● **EXERCISE GOAL**: Once you reach the line containing "vinter (590, 814)" in the entries below, write out that line and each one after it down to the line containing "Namn (79, 2059)", exactly and with nothing added.

--------------------------------

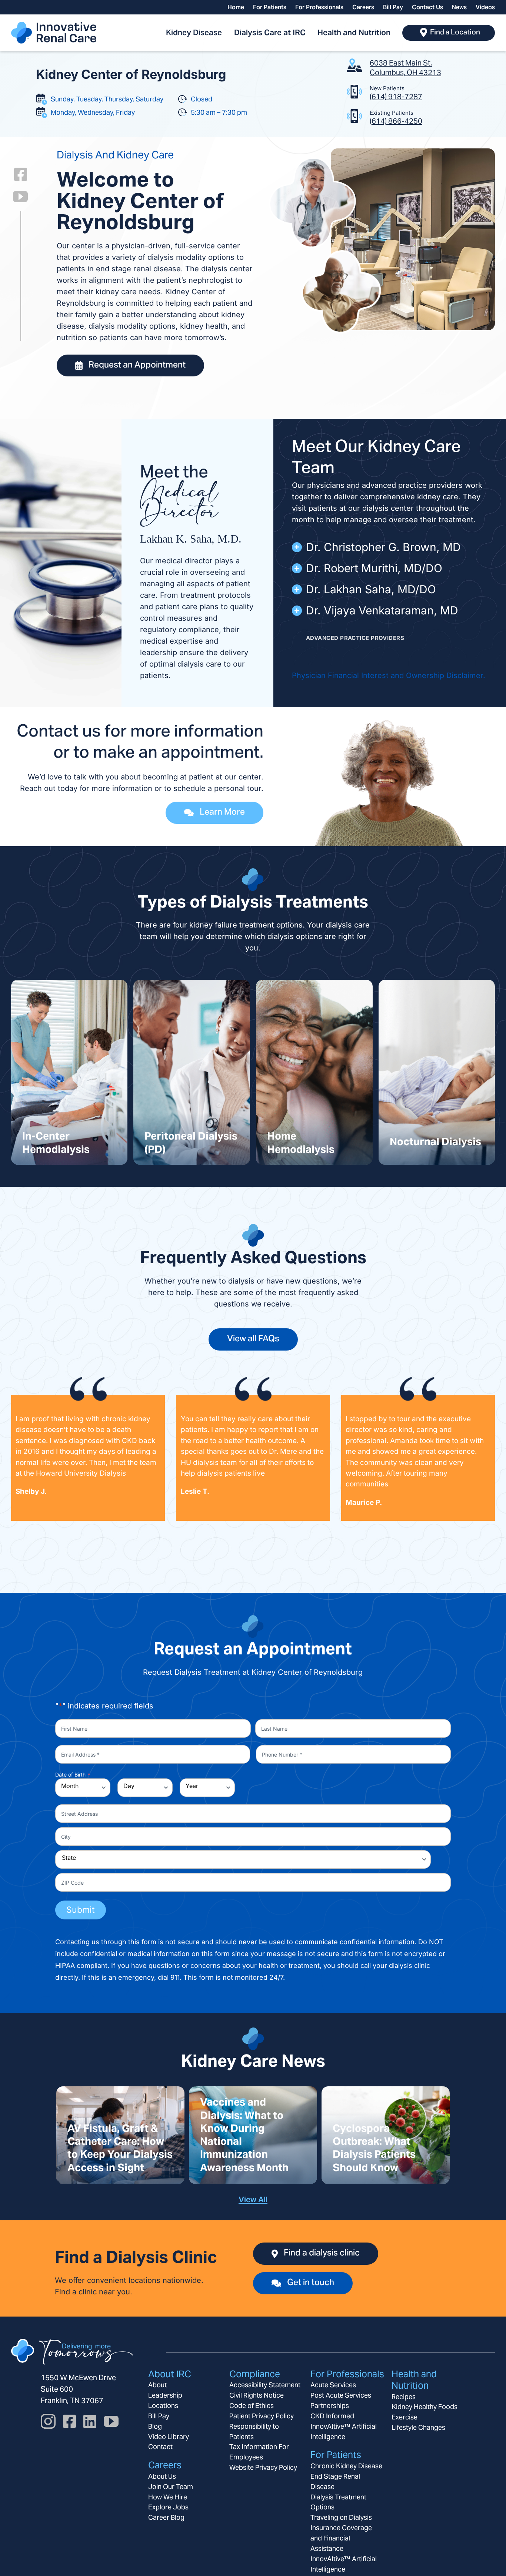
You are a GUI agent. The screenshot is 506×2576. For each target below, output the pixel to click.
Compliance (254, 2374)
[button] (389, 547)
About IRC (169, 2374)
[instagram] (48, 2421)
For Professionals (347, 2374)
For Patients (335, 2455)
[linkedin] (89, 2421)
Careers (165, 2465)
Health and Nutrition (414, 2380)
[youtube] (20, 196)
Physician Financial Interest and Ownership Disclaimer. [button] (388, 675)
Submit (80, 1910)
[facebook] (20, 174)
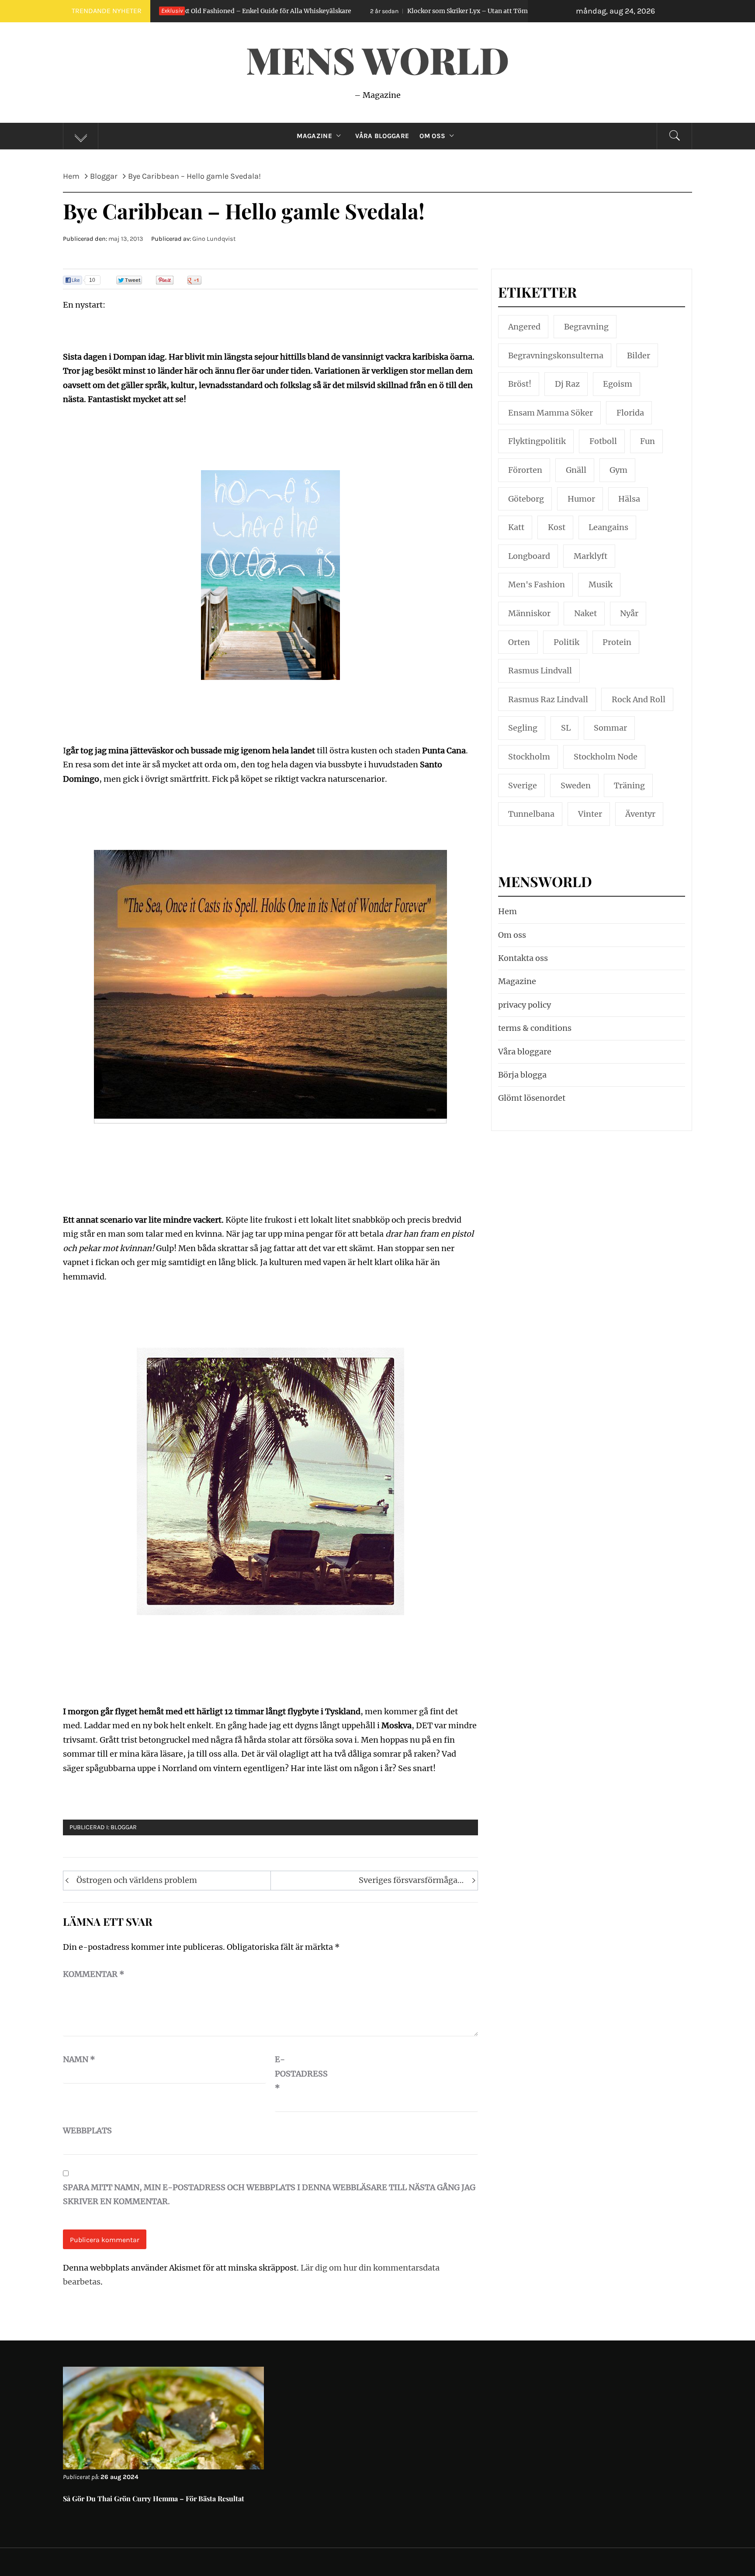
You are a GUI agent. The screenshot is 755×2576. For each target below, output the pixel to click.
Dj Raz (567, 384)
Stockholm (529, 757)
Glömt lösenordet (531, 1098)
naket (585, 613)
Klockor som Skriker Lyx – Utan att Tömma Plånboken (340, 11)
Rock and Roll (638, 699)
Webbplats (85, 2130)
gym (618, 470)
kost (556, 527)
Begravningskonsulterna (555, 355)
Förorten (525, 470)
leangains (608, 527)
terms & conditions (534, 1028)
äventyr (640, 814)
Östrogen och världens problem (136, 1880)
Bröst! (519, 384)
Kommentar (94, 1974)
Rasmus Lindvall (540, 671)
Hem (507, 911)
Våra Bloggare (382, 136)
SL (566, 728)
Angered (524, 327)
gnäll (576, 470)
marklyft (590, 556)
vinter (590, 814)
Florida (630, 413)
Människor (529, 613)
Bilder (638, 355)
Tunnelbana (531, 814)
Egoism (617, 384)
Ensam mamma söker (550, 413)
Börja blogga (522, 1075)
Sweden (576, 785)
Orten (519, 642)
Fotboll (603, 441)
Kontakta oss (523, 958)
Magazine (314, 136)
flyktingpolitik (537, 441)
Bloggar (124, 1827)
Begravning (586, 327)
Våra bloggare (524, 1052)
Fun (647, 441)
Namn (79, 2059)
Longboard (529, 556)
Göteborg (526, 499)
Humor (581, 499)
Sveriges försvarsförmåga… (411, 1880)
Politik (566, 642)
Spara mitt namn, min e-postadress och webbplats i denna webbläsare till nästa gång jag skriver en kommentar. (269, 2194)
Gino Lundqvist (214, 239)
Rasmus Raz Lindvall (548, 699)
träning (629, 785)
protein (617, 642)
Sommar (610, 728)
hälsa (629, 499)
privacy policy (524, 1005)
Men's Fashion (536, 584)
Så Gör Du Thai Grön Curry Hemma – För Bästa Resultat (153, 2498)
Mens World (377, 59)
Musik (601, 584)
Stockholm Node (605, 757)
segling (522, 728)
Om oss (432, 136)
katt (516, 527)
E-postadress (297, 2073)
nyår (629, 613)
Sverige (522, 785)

--------------------------------

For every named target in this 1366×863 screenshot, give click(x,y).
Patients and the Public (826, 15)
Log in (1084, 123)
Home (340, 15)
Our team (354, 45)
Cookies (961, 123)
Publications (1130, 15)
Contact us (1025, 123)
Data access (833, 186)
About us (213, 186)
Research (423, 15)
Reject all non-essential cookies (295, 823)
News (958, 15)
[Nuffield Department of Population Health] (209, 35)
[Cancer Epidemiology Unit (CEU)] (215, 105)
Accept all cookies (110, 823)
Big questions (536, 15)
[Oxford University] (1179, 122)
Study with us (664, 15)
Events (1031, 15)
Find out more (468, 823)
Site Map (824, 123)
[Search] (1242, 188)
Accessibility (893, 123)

--------------------------------

● **REPLY**:
vinter (590, 814)
Florida (630, 413)
Människor (529, 613)
Bilder (638, 355)
Tunnelbana (531, 814)
Egoism (617, 384)
Ensam mamma söker (550, 413)
Börja blogga (522, 1075)
Sweden (576, 785)
Orten (519, 642)
Fotboll (603, 441)
Kontakta oss (523, 958)
Magazine (314, 136)
flyktingpolitik (537, 441)
Bloggar (124, 1827)
Begravning (586, 327)
Våra bloggare (524, 1052)
Fun (647, 441)
Namn (79, 2059)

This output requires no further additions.